BOK governor warns of abrupt stock market correction; holds rate steady

Jan 15, 2021 (Gmt+09:00)


South Korea’s central bank governor has warned of an abrupt stock market correction, asking investors to refrain from excessive borrowing amid a fragile economic recovery.

Speaking at a media briefing on Jan. 15 after the Bank of Korea board unanimously agreed to keep its policy rate steady at a record low of 0.5%, Lee Ju-yeol said the speed of the stock market rally is “too fast.”

“It is hard to judge the Kospi’s recent surge as a bubble, but given the latest economic indicators, the stock market’s gains are too fast,” Lee said following the BOK’s first rate review of the year.

The benchmark Kospi index finished down 2% at 3,085.9 on Friday, marking its first decline in three days.

Driven by ample liquidity and cheap bank loans to fight the COVID-19 pandemic, the local equities market has rallied, rising above 3,000 points for the first time ever earlier this year. The Kospi jumped about 30% in 2020.

At Friday’s media briefing, Gov. Lee mentioned “asset price (stock price) correction” six times to warn against aggressive buying in the stock market.

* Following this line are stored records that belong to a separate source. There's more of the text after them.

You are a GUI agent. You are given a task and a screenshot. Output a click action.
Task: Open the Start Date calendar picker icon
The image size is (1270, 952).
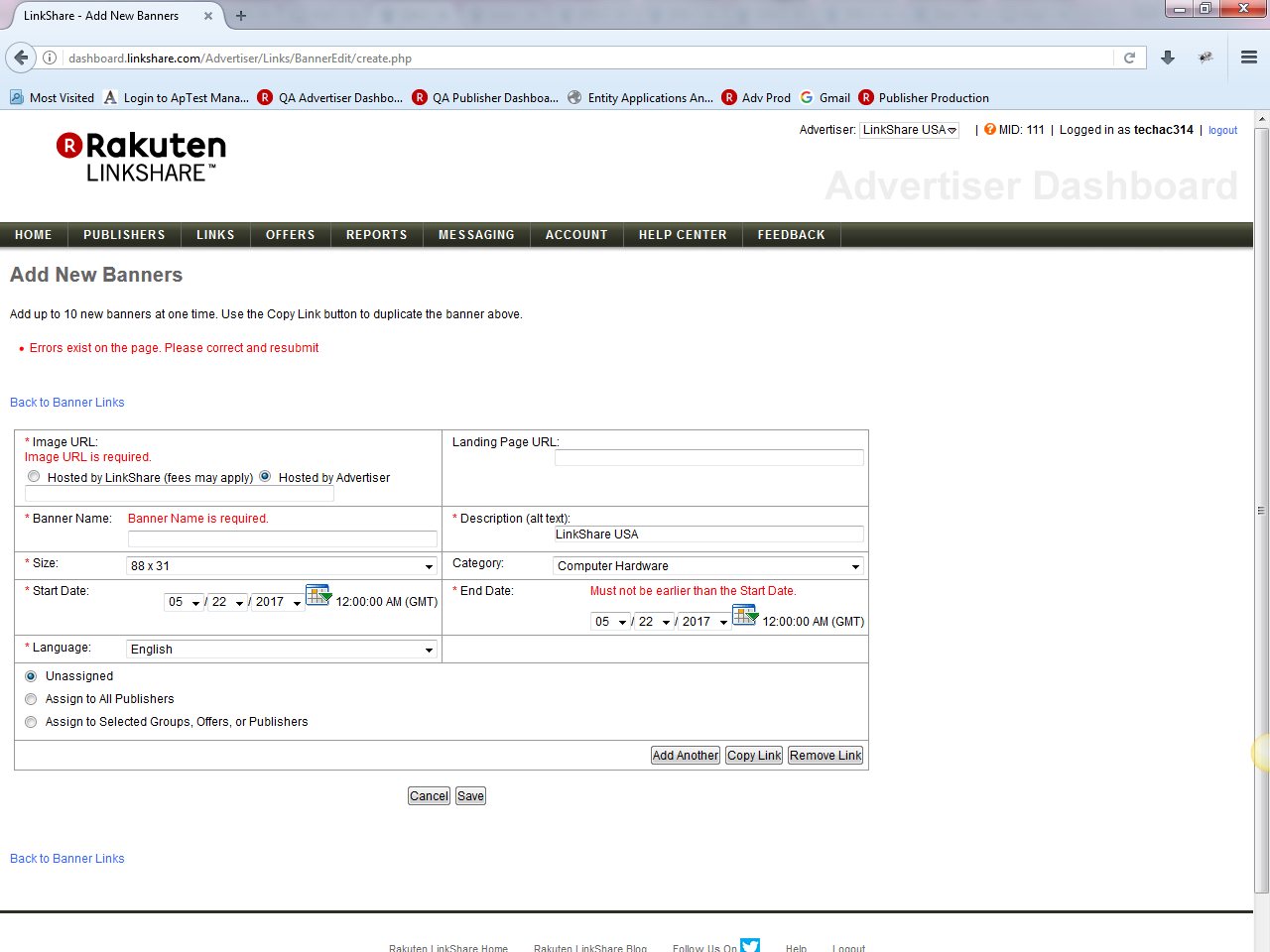pyautogui.click(x=318, y=595)
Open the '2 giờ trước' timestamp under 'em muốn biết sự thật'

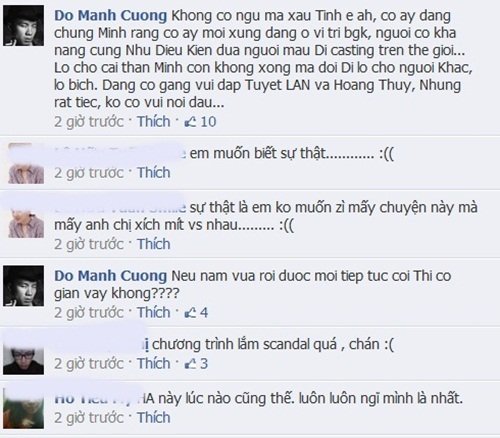click(x=89, y=173)
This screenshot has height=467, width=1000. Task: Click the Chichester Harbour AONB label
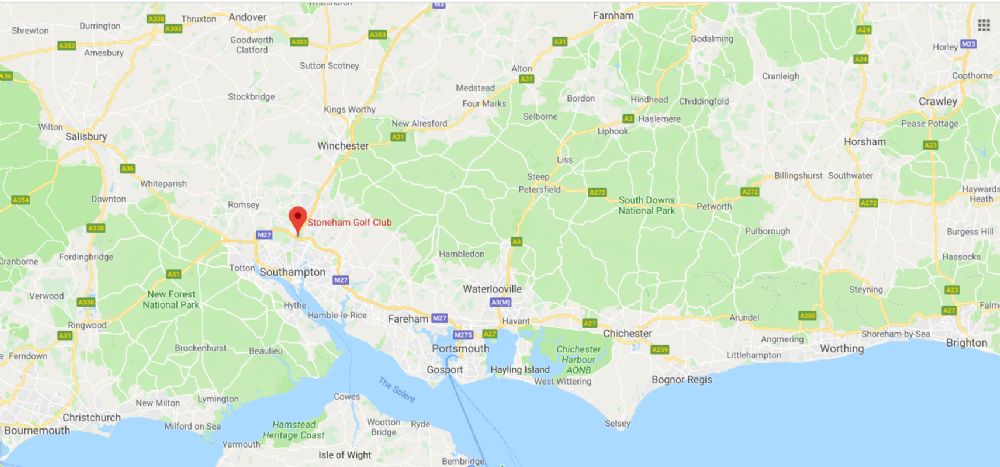tap(578, 359)
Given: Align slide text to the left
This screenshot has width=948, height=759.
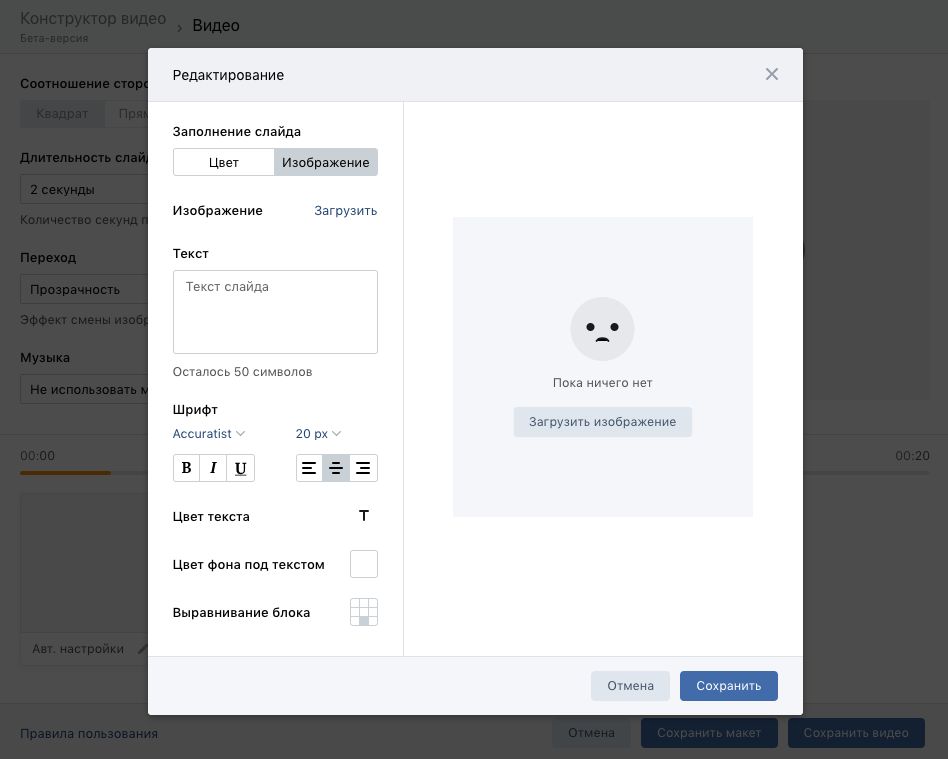Looking at the screenshot, I should tap(309, 468).
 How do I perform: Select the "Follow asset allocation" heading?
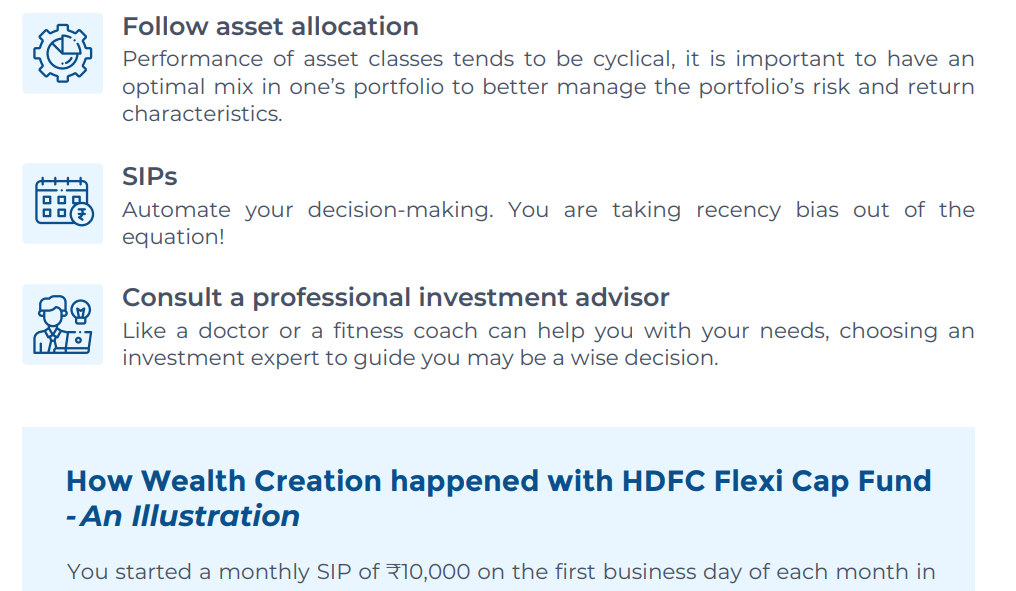270,26
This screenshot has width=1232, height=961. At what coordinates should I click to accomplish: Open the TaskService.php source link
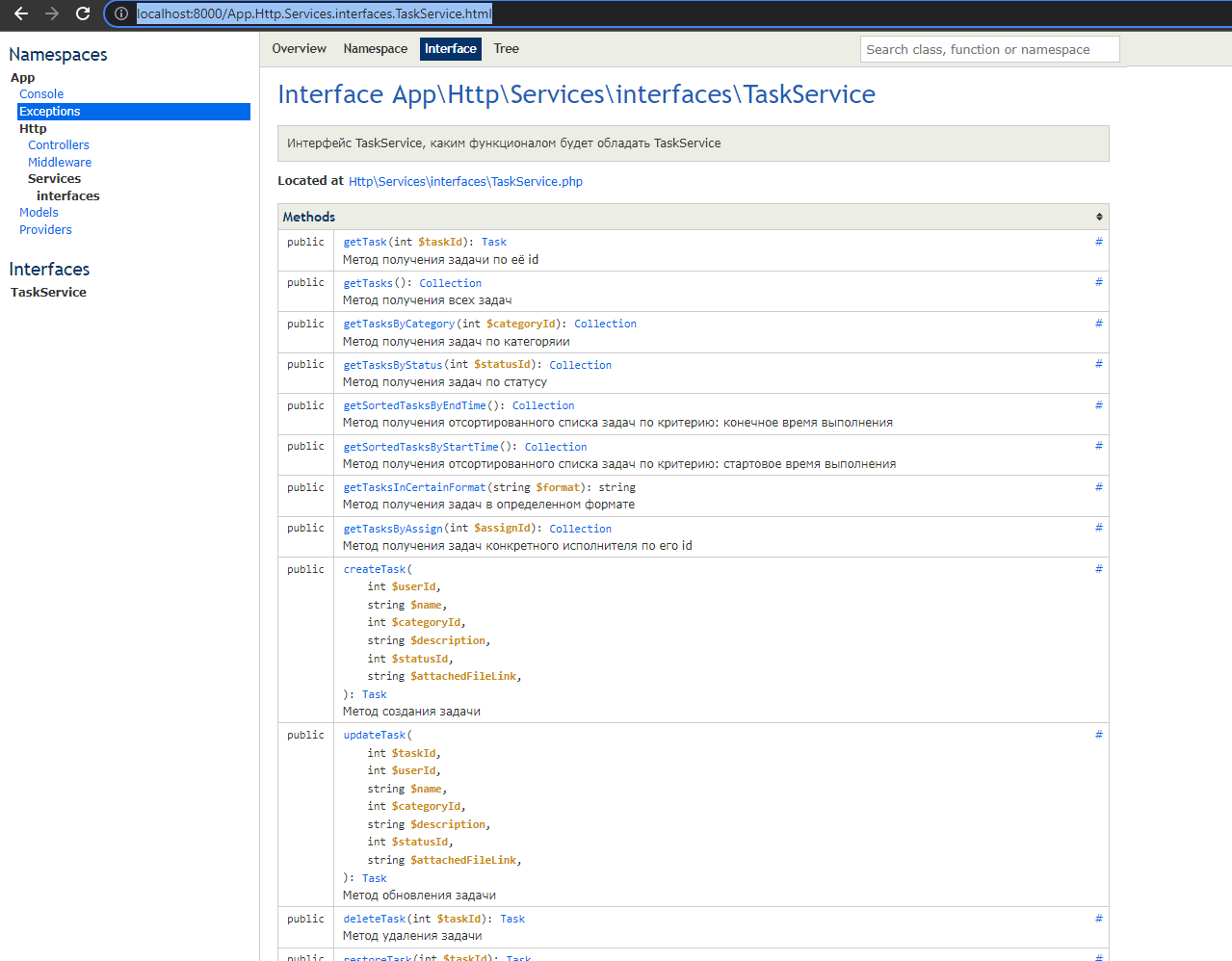click(x=465, y=181)
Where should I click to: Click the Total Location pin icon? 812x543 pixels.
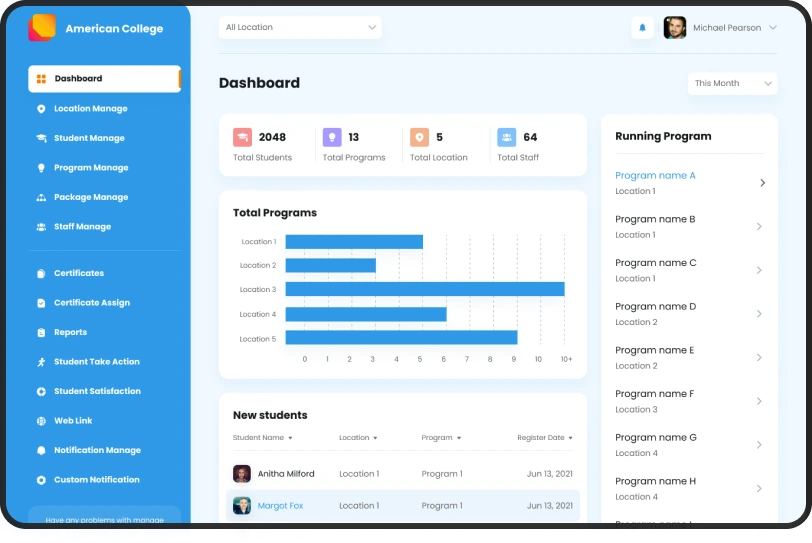click(x=419, y=138)
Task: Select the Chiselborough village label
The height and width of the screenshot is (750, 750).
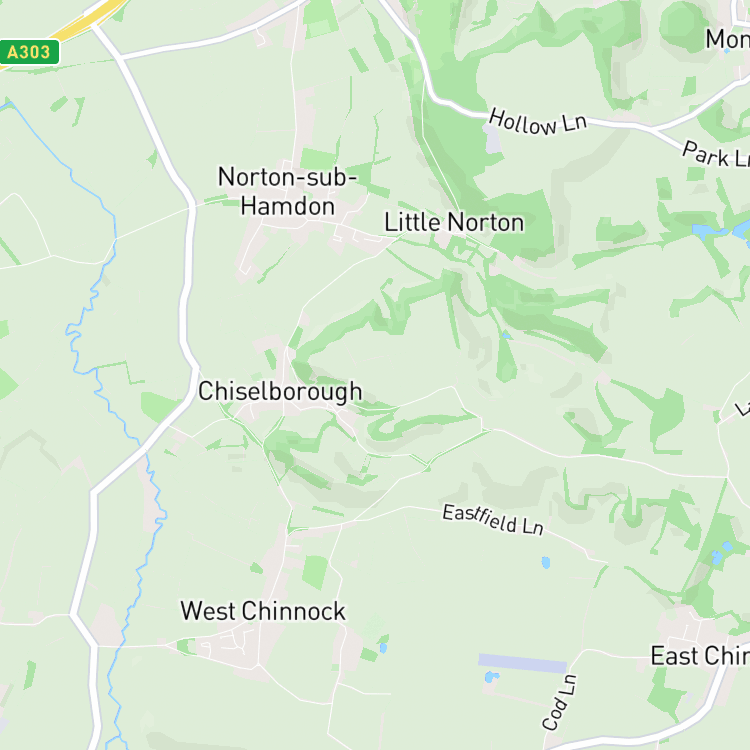Action: 280,392
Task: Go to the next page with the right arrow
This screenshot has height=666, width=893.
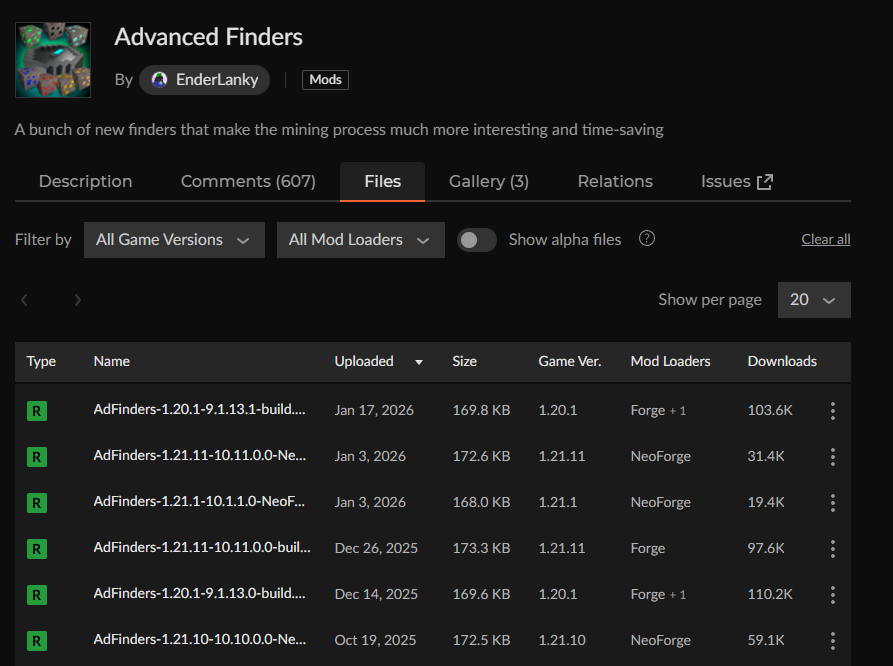Action: coord(78,300)
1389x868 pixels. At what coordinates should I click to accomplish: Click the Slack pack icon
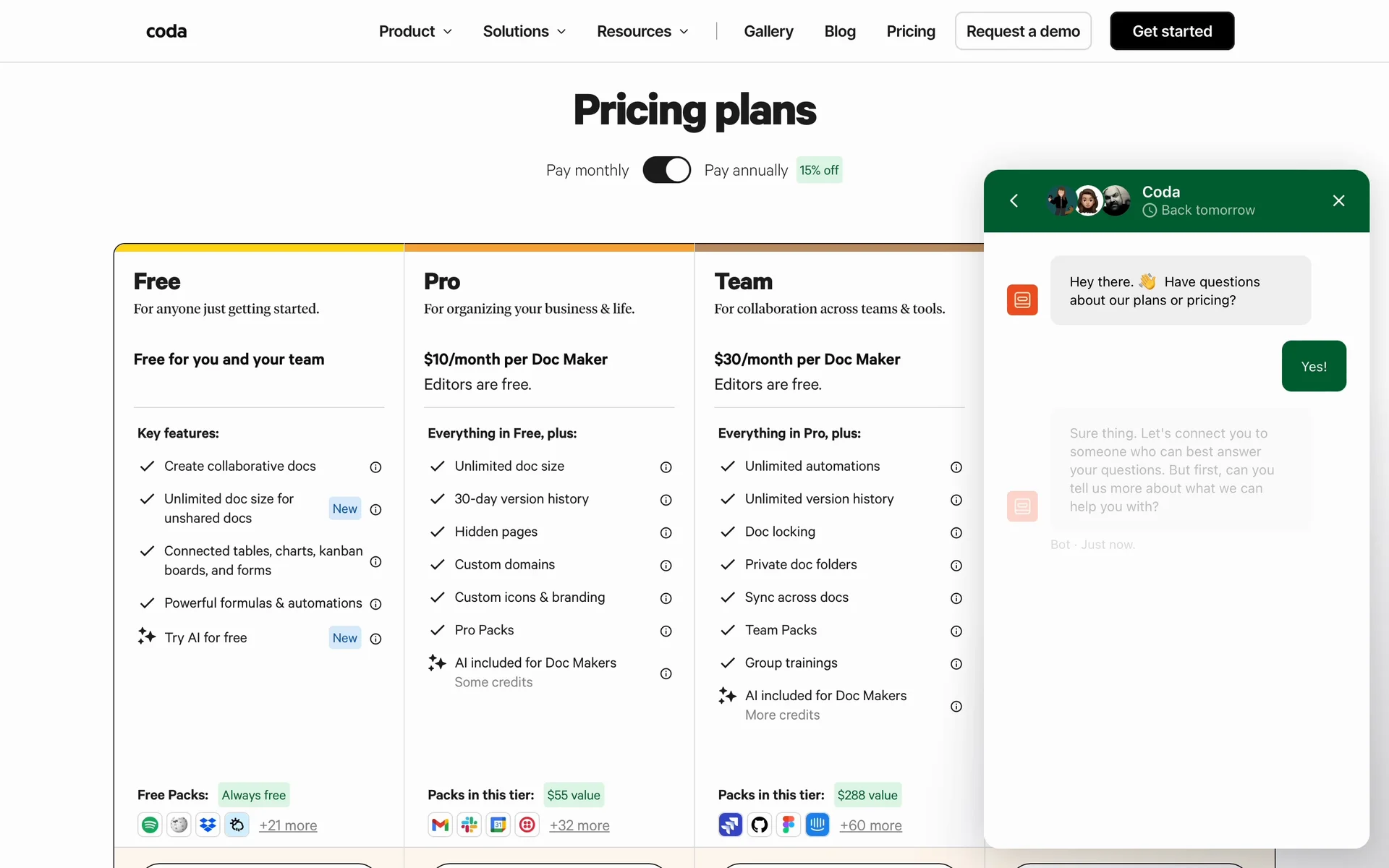click(x=470, y=825)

“Increasing investment based on excessive leverage can cause unbearable losses for investors when there’s a price correction due to an unexpected shock,” Lee said.

Among risks that could rattle the financial markets, the governor listed a potential change in other central banks’ monetary policies; geopolitical tensions; a delay in vaccine deployment; and a worsening of the global pandemic.

Latest data showed Korean households and companies have taken out fresh loans worth 208 trillion won ($189 billion) from banks last year, pushing the outstanding debt balance and the annual debt-increase rate to record highs.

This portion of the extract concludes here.